Exercise brief:
Entries follow. Give back exactly the lines starting at the one containing "Image resolution: width=567, height=2576." and ending at the one containing "2024 (412, 1161)", and no other lines.
──────── Data provided
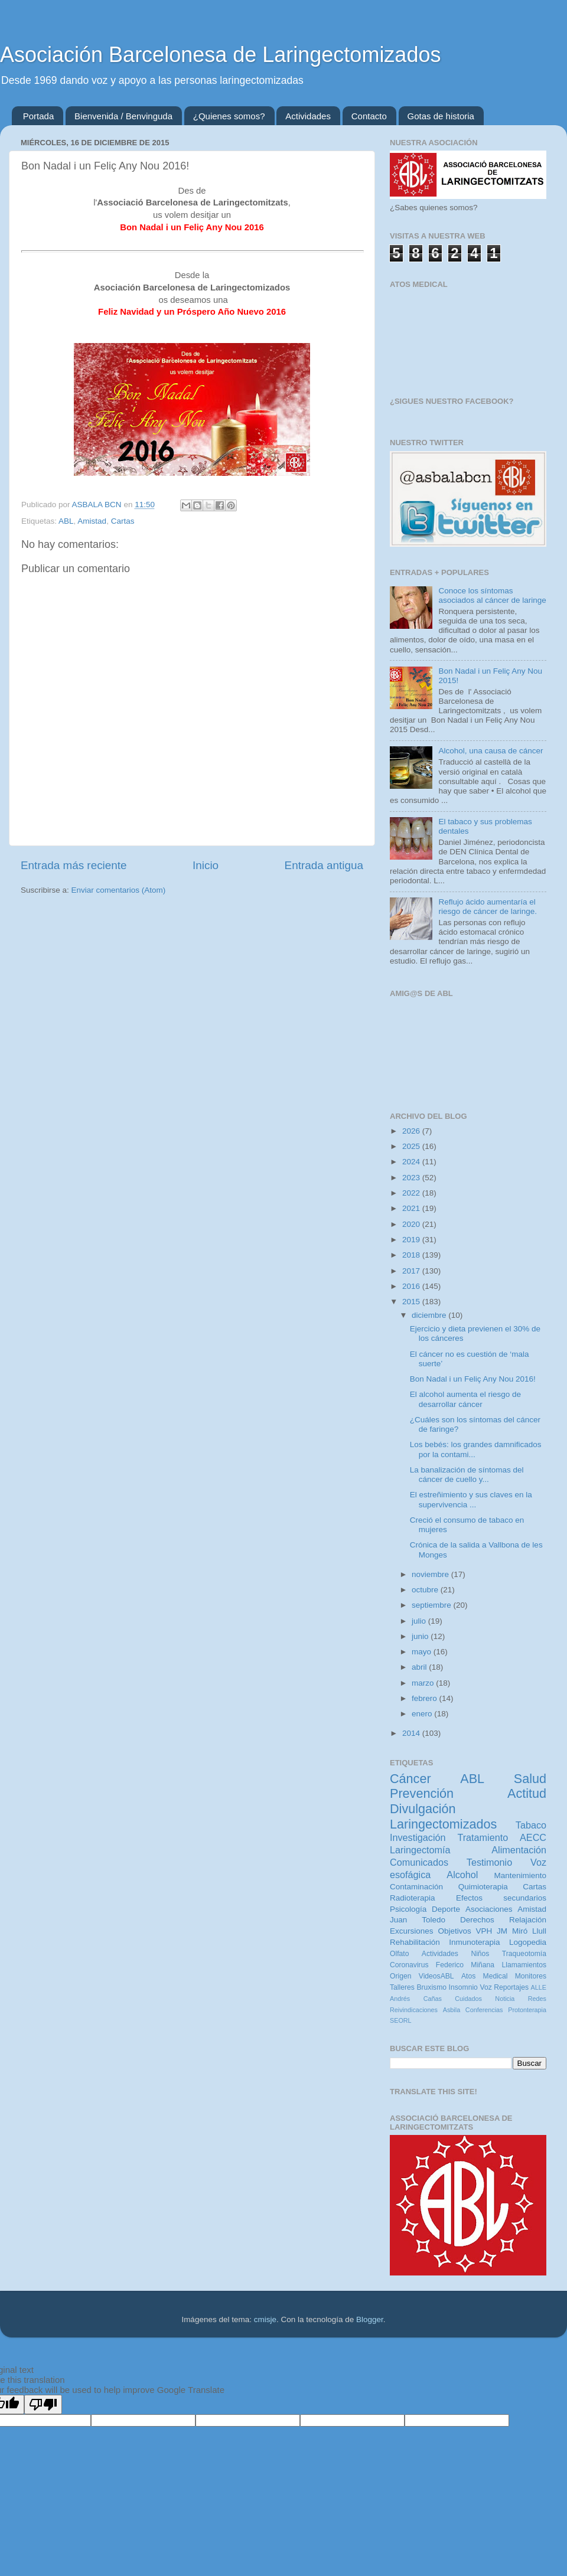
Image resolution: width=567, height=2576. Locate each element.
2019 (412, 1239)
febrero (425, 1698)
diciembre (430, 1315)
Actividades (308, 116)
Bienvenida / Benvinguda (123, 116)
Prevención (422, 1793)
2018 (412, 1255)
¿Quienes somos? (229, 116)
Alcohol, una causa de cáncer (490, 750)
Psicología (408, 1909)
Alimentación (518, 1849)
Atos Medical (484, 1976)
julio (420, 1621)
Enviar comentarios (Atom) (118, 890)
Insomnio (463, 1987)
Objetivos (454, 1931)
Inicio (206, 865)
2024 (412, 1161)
────────────────
──────── Data provided
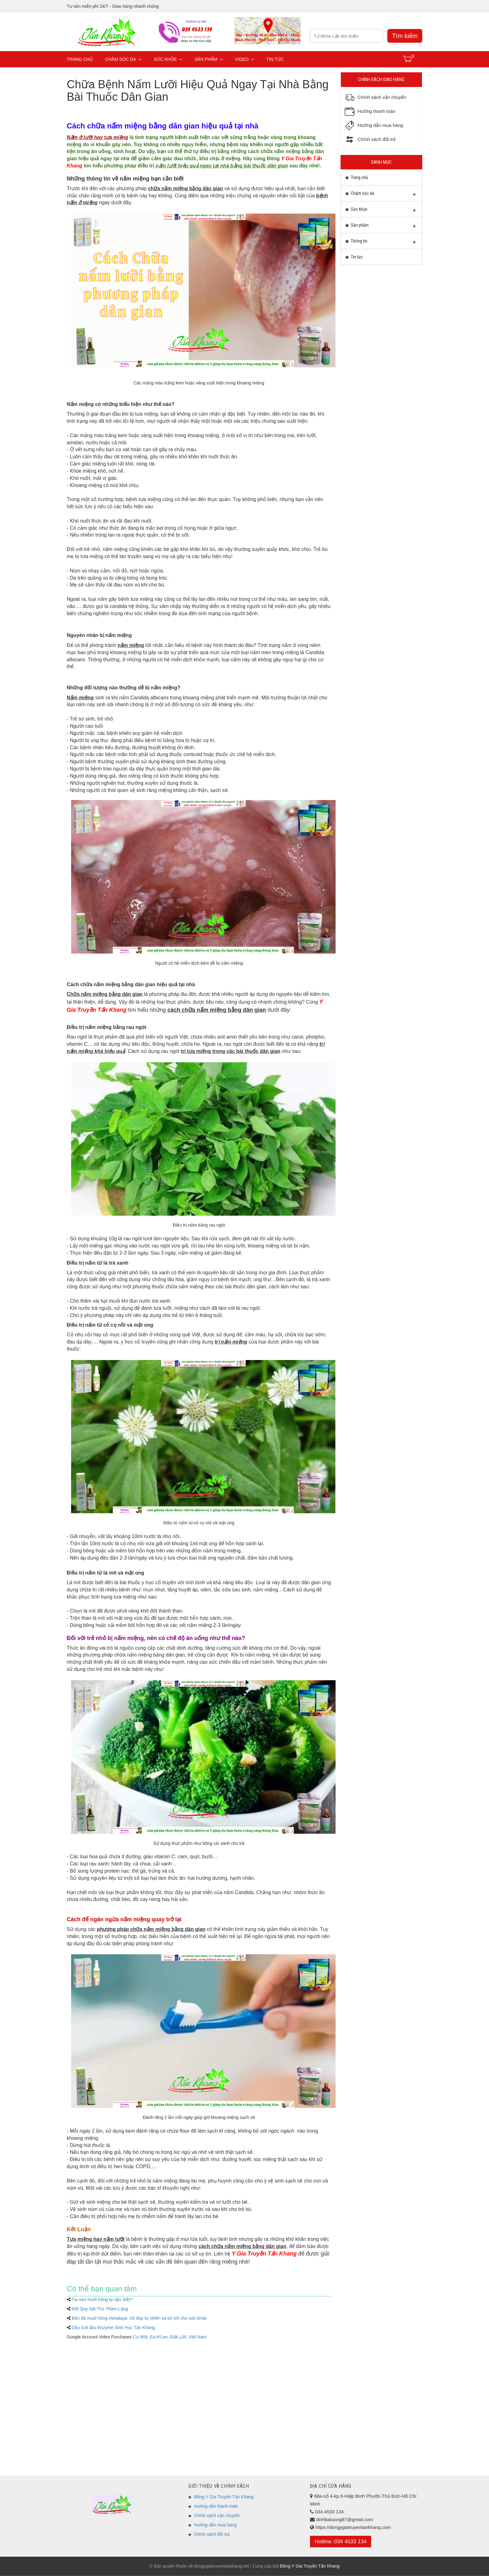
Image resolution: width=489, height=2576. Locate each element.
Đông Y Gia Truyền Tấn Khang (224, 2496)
────────────────
Answer box:
Image resolution: width=567, height=2576. Locate each element.
2019 (412, 1239)
febrero (425, 1698)
diciembre (430, 1315)
Actividades (308, 116)
Bienvenida / Benvinguda (123, 116)
Prevención (422, 1793)
2018 (412, 1255)
¿Quienes somos? (229, 116)
Alcohol, una causa de cáncer (490, 750)
Psicología (408, 1909)
Alimentación (518, 1849)
Atos Medical (484, 1976)
julio (420, 1621)
Enviar comentarios (Atom) (118, 890)
Insomnio (463, 1987)
Objetivos (454, 1931)
Inicio (206, 865)
2024 (412, 1161)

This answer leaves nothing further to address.